Une demande d’aide psychologique débute souvent bien avant la première demande adressée au psy.
Aujourd’hui, une partie de l’action des professionnels de l’insertion consiste à travailler l’écart de plus en plus important entre les dimensions sociales (trouver un travail) et les dimensions psychiques (pouvoir l’investir) des actions qu’ils proposent et ce sans chercher à le réduire à une seule de ces deux composantes.
En contexte d’insertion, l’élaboration d’une demande d’aide est d’abord un processus intersubjectif entre deux ou plusieurs personnes où percevoir la souffrance dans un cadre non soignant, puis pouvoir éventuellement en témoigner aux spécialistes de la souffrance psychique, reste fortement marqué du sceau de la contingence.

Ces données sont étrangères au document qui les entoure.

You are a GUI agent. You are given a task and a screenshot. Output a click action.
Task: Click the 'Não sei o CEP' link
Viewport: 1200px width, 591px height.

Une demande d’aide psychologique débute souvent bien avant la première demande adressée au psy. Elle se construit toujours circonstantiellement, casuellement, de personne à personne. Elle est peu prévisible à l’échelle d’un dispositif car elle se construit dans l’interstice des procédures existantes dont la finalité affichée n’est pas l’accès aux soins. En conséquence, ses formes d’expression sont souvent tributaires des représentations que les individus se font des dispositifs dans lesquels ils évoluent. Par exemple, dans le cadre d’un programme de retour à l’emploi, les composantes personnelles ou familiales seront au moins dans un premier temps hors-cadre alors qu’elles arrivent souvent au premier plan dans les interactions.

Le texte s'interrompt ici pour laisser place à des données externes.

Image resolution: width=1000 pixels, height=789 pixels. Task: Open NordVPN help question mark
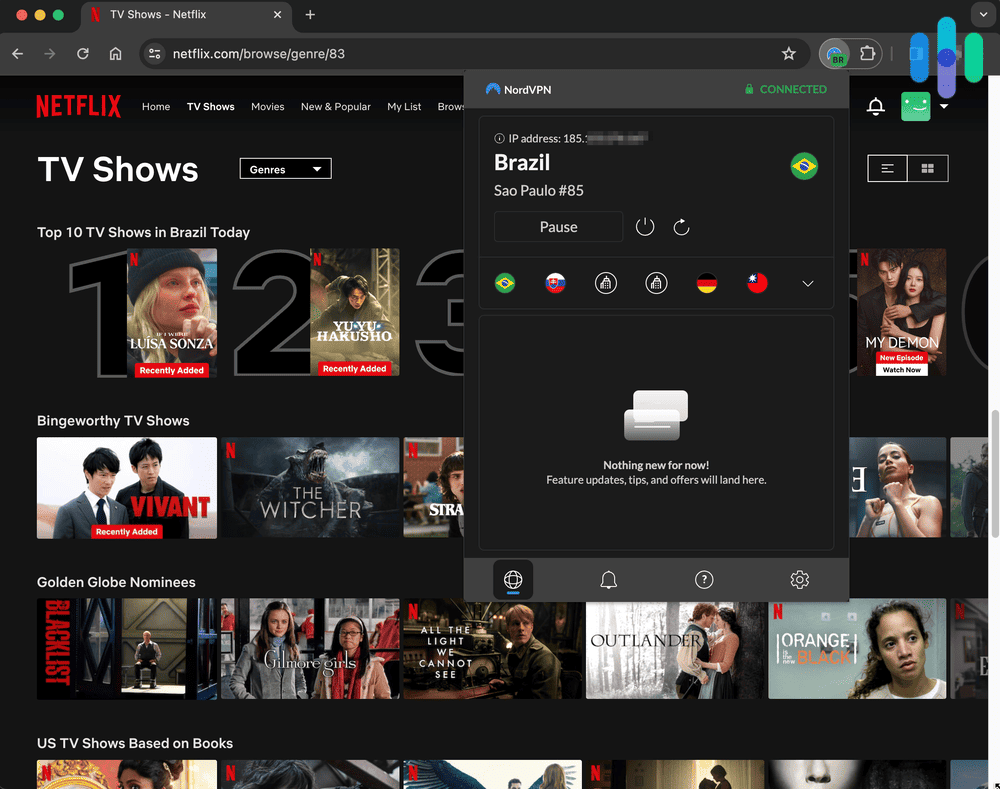pyautogui.click(x=704, y=579)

Lorsque les énoncés contingents au cadre d’insertion ne peuvent être soumis à l’appréciation de thérapeutes, la souffrance n’est souvent envisagée que du point de vue de ses causes, que celles-ci soient attribuées à une fragilité inhérente aux individus ou lues comme une conséquence de politiques sociales défaillantes. Dans ces deux cas, l’incertitude sur la qualité proprement psychique et intersubjective de la souffrance ne facilite pas le processus d’émergence d’une demande de soins. Parce que la souffrance présente ne se conclue par aucune décision (de soins ou autres), l’avenir de la situation est perçu comme imprévisible . Les intervenants se disent alors paralysés dans leur pensée et leur action «une personne qui se laisse détruire, il n’y a pas que le côté financier. Il y a peut-être autre chose derrière. Moi, ça me gène parce que je me dis qu’il y a peut-être autre chose mais comme je ne connais pas, je ne vais pas m’aventurer. Quand les gens n’ont pas de demande ou que la demande est tellement flagrante, elle est physique, mais elle n’est pas formalisée par des mots ; on fait quoi?”
Dans cette situation, les professionnels de l’insertion ne peuvent s’empêcher d’anticiper avec appréhension les conséquences futures sur la santé mentale des personnes. L’in-décision présente actualise un risque pour le futur. Même si la nature exacte de ce risque reste vague, les intervenants ne peuvent s’empêcher d’en mesurer les incidences. Ils déplorent l’absence d’informations, le peu de relais, l’impossibilité de croiser les points de vue, la non-coordination avec les équipes de soins, ou encore l’aspect aléatoire de l’offre psychiatrique. Mais surtout ils pointent une corrélation importante entre l’aspect contingent du processus d’élaboration de la demande et le degré de coordination entre les acteurs de l’insertion et ceux de la santé mentale.
L’enjeu clinique consiste dès lors à produire des cadres d’action transitionnels ou le « pré-diagnostic » des tiers puisse être discuté en confiance avec les psys sur les lieux même d’émergence de la souffrance psychique. Par exemple certaines Pré-CLI invitent des assistantes sociales en psychiatrie, voir des psy, et fonctionnent déjà sur ce modèle.
Au niveau des principes, ce cadre à co-construire avec les usagers, les intervenants et les thérapeutes consiste à promouvoir un partenariat à demande réciproque afin de ne plus traiter la souffrance psychique selon une logique de risque (celui de rater son insertion sociale et professionnelle pour l’usager et celui de se percevoir dépasser dans sa compétence pour l’intervenant) mais selon une logique de prévention et de soins en partenariat.